During Open Lines, George offered a special topic line to find out how callers have played the cards they've been dealt in life. Chris said he had a rough last year, enduring unemployment and the loss of his girlfriend, who died in his arms one night as they slept. Despite his tragic circumstances, Chris managed to find a positive outlook and said things have recently started to look up for him.
Sarah from North Dakota was not so upbeat about her life. She told George she suffers from depression and a host of health problems: chronic pain, diabetes, amputated foot, and peripheral neuropathy. Only 39 years old, Sarah said she feels "stuck in a 90 year old body riddled with pain." She admitted having been very close to giving up.
A Caller in California listed some of his rotten cards, which included contracting meningitis, drowning in a bath tub, losing an eye in a bb gun accident, and being robbed at gun point and shot.
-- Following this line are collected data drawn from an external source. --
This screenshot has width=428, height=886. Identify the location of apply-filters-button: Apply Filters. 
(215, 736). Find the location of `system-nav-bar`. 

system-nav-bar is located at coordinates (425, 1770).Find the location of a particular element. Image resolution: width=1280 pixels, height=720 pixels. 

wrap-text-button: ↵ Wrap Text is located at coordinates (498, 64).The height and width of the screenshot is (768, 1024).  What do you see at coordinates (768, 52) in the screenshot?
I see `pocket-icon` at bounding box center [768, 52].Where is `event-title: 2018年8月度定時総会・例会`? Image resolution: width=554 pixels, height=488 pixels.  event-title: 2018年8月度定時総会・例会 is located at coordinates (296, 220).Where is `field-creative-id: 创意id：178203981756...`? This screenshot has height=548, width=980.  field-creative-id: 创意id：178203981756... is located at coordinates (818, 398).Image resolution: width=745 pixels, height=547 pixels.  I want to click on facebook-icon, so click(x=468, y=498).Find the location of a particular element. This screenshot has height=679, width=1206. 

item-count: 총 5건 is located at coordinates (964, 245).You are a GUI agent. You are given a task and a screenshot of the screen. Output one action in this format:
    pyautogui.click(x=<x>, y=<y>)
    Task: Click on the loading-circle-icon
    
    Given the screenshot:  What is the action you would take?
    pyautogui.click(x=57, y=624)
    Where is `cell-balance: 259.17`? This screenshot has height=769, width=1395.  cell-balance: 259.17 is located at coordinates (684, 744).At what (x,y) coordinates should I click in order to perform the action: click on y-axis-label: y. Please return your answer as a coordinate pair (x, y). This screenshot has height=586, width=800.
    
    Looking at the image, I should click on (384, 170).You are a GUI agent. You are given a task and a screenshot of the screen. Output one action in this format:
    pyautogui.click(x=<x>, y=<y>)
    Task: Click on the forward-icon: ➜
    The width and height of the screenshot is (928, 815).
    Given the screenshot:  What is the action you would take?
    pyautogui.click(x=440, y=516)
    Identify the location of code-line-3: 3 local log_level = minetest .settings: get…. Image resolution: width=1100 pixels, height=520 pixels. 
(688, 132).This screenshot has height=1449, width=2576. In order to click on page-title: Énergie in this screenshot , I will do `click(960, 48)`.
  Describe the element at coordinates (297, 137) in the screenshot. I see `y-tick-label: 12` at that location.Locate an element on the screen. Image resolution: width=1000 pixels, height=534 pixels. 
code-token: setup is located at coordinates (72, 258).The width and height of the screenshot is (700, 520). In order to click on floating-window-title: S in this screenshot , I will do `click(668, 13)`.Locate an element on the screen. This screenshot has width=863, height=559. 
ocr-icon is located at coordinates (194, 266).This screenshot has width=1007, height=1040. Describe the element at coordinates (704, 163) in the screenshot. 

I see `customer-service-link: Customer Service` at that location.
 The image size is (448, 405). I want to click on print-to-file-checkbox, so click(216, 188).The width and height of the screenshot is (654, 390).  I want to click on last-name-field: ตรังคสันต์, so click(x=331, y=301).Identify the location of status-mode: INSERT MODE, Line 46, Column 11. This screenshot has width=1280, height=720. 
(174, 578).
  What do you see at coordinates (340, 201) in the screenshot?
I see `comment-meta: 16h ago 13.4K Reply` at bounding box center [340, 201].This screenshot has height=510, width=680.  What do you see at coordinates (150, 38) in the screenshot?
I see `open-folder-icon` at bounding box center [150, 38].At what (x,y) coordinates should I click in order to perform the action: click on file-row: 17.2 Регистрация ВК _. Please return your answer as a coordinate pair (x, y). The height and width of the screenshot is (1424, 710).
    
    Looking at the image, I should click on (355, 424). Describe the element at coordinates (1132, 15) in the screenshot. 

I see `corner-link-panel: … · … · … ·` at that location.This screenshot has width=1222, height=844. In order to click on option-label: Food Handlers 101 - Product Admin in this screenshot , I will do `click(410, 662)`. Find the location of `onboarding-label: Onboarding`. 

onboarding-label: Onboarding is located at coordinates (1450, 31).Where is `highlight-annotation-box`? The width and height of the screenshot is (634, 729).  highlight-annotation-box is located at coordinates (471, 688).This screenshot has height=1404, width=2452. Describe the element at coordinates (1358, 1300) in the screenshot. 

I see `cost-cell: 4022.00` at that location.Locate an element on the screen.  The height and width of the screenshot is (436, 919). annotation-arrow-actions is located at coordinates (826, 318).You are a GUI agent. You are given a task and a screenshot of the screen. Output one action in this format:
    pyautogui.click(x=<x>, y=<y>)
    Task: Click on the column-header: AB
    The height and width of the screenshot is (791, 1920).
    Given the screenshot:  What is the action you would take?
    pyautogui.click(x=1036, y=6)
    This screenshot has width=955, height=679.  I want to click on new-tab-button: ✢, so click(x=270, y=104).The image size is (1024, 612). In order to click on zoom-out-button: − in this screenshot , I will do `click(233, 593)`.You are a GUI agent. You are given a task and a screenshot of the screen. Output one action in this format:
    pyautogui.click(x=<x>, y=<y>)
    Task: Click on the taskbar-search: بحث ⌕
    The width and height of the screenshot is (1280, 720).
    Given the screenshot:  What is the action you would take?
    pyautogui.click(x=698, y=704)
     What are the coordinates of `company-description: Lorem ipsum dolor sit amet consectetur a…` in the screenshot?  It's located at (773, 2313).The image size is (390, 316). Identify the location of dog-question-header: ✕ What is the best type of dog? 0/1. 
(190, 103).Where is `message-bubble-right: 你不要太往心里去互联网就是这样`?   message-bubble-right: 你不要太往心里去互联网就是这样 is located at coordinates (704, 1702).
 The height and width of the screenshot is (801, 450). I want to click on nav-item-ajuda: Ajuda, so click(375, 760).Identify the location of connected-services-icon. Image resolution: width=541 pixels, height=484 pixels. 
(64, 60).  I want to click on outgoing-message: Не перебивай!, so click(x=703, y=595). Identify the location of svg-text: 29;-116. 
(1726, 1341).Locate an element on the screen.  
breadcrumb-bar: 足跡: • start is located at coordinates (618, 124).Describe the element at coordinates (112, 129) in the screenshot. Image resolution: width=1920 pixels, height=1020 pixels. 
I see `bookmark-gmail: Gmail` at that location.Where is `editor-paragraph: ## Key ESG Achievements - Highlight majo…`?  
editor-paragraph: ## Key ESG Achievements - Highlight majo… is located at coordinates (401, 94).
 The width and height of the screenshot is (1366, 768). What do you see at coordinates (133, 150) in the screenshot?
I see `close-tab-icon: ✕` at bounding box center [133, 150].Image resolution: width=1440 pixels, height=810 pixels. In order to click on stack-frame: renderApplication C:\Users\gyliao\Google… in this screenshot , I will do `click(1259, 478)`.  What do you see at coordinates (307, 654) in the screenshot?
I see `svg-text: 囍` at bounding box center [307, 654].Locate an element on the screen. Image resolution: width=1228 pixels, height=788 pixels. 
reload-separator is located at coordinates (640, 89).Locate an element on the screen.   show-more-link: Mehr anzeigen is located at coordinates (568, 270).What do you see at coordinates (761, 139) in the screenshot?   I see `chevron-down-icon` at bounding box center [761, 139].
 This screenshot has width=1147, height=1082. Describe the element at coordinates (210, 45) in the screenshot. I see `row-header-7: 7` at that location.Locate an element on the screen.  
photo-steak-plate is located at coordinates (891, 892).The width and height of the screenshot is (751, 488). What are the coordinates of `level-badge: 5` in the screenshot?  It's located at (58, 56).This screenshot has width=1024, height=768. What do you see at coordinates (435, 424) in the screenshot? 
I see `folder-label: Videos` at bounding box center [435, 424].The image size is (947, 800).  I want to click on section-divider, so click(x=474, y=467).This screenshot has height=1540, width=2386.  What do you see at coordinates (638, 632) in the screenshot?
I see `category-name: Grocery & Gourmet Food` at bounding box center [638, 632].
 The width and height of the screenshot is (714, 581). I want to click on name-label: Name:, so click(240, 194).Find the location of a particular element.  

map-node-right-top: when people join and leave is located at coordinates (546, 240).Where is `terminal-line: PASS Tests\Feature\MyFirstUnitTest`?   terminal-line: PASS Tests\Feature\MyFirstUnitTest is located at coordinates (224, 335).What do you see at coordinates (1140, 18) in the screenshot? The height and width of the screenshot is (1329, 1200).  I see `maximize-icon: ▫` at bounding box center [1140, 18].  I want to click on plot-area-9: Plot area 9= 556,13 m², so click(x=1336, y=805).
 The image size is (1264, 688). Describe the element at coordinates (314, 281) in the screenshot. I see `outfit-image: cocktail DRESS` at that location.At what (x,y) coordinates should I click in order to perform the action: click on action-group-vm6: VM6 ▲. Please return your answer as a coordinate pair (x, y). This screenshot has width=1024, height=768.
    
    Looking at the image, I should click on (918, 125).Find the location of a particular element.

The caller said he remains positive on life and believes his purpose is to help people.
In the last half-hour, George played a clip from one of his past interviews with the late Dr. Paul Pearsall.
In the first hour, founder and president of the Georgia Fine Arts Academy, William Bray discussed how genealogies can be used to discover past lives. "Each of has a subconscious memory of who we were and what we did in our past lives," Bray explained, "and there are clues in the choices we make."
Bray said he first realized this after speaking with a former student, who he suspected was a reincarnation of the 19th century French poet Arthur Rimbaud. Bray later came to believe that he had once lived as Georges Izambard, Rimbaud's mentor. According to Bray, genealogical research can aid a person in finding his own "soul group" by revealing behavioral patterns that are repeated from one lifetime into the next -- in his case, Bray had been a mentor in both lifetimes.